O que falta para que o extrato de macroalgas seja usado como adubo biológico?
A primeira coisa que falta é financiamento. Se tivermos financiamento, conseguiremos aumentar a capacidade de produzir algas em quantidades suficientes para um certo nível de mercado, caso contrário, não daremos o salto do laboratório para o mercado. Existem empresas interessadas em investir e estamos em contacto com algumas, mas por enquanto é só isso. A ciência sem empresas interessadas em investir não é ciência aplicada, é ciência fechada num laboratório. A ciência tem de sair do laboratório. É obrigação da ciência chegar à indústria, e vice-versa.
Também fez um estudo com algas marinhas para utilização em alimentação e suplementação animal. A que resultados chegou?
Os nossos estudos indicam que o extrato de algas pode e deve ser utilizado na ração animal como suplemento alimentar (não substitui a ração na totalidade porque as algas não contêm todos os nutrientes que uma vaca, uma ovelha ou uma galinha precisam). O problema é que muitas empresas de produção de ração animal não querem arriscar a produzir suplementos com extrato de algas porque leram num jornal que poderia criar problemas de saúde nas galinhas e uma alteração na qualidade dos ovos, mas isso não tem qualquer fundamento científico.
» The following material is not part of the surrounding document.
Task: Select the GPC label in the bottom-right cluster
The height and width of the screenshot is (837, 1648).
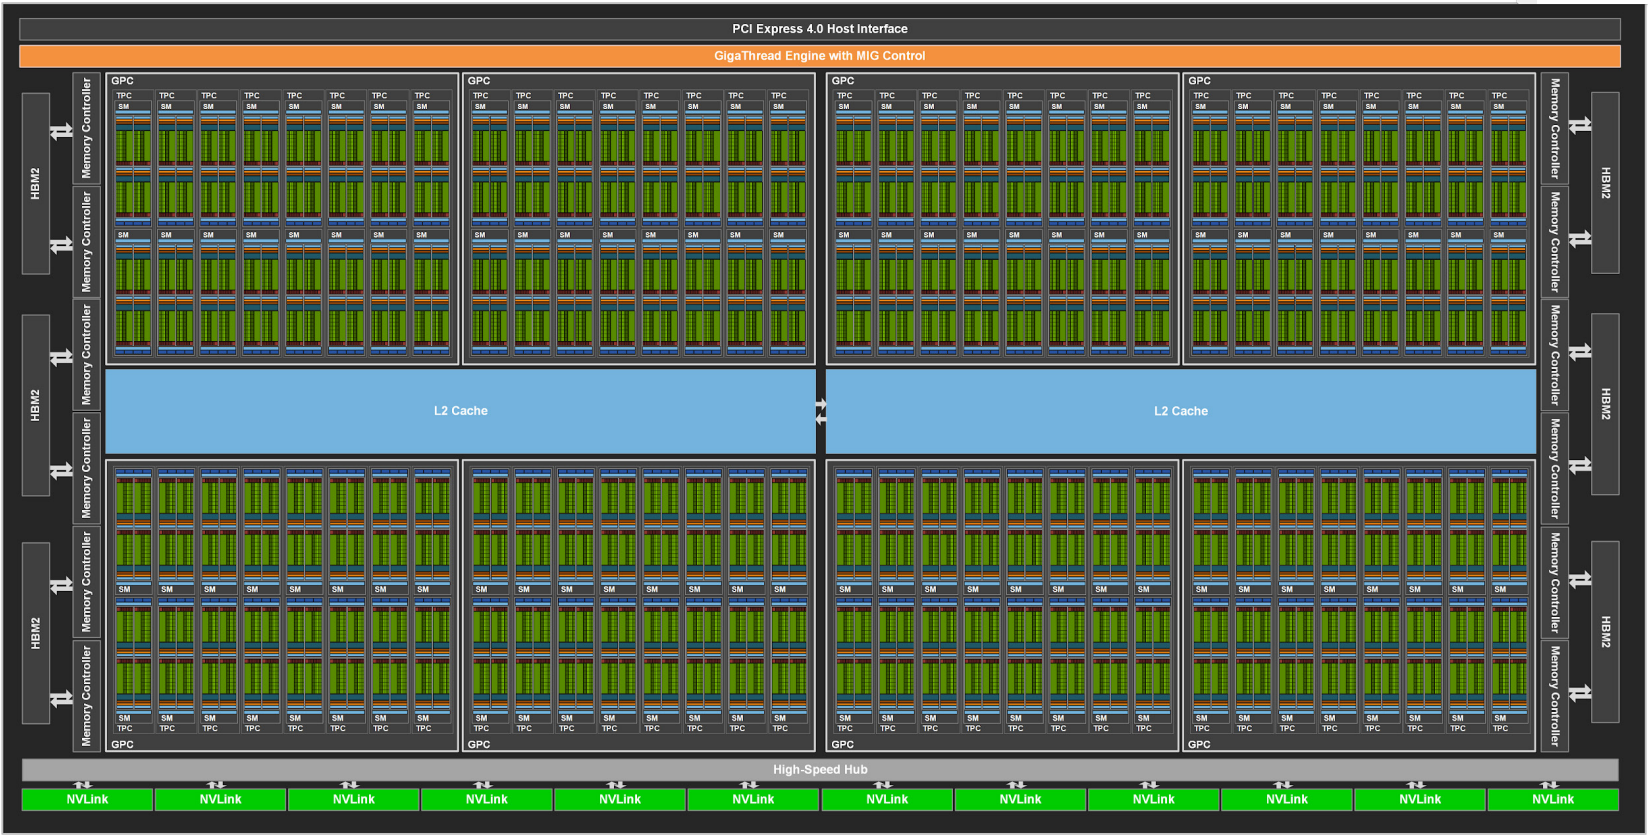Action: [1199, 744]
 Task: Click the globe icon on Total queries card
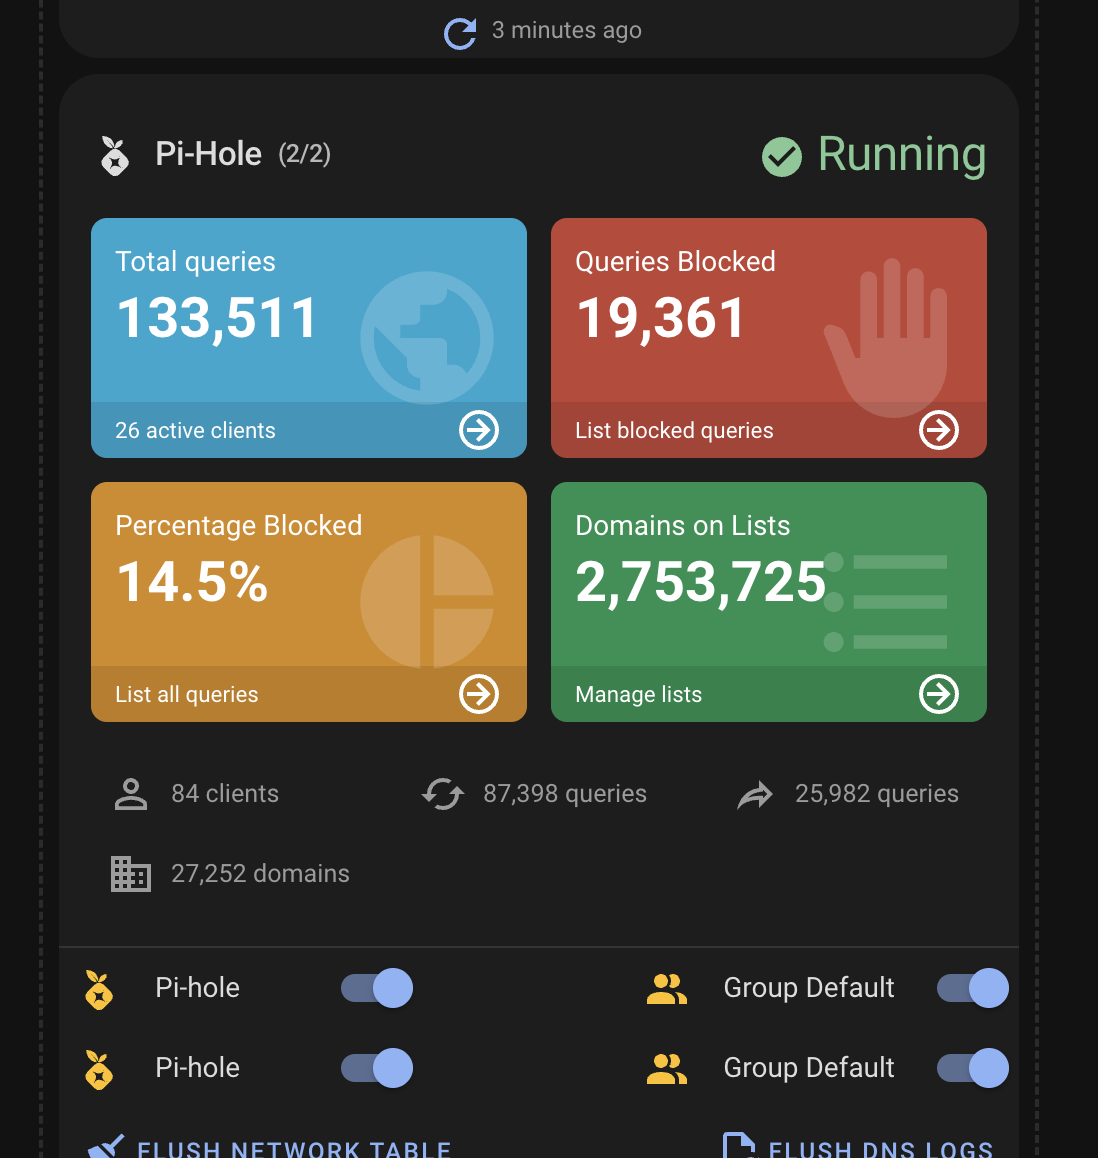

No caso das algas, o extrato fornece tudo o que as galinhas precisam, sem prejuízo para a sua saúde.
Com a procura ativa por alternativas aos antibióticos e aos suplementos alimentares típicos, acha que as algas marinhas podem vir a ser a opção principal para a suplementação alimentar de animais, uma vez que não competem por terra arável e água doce?
Poder podem, mas tem que se fazer o que é necessário. É uma questão de tempo e de iniciar osestudos experimentais. Todas as indicações que temos é que há essa hipótese, mas alguém tem de aplicar. E para isto precisamos da abertura e da vontade das empresas de participarem nos estudos.
Que outros projetos relacionados com biotecnologia tem em curso?
Neste momento temos também um projeto com macroalgas para tratamento das águas provenientes das ETARs, que podem depois ser utilizadas na produção agrária.
Kiril Bahcevandziev é Professor Adjunto na Escola Superior Agrária de Coimbra, onde coordena a licenciatura em Biotecnologia, e investigador no CERNAS – Centro de Recursos Naturais, Ambiente e Sociedade.
*Esta entrevista foi publicada originalmente no jornal Agricultura E Mar.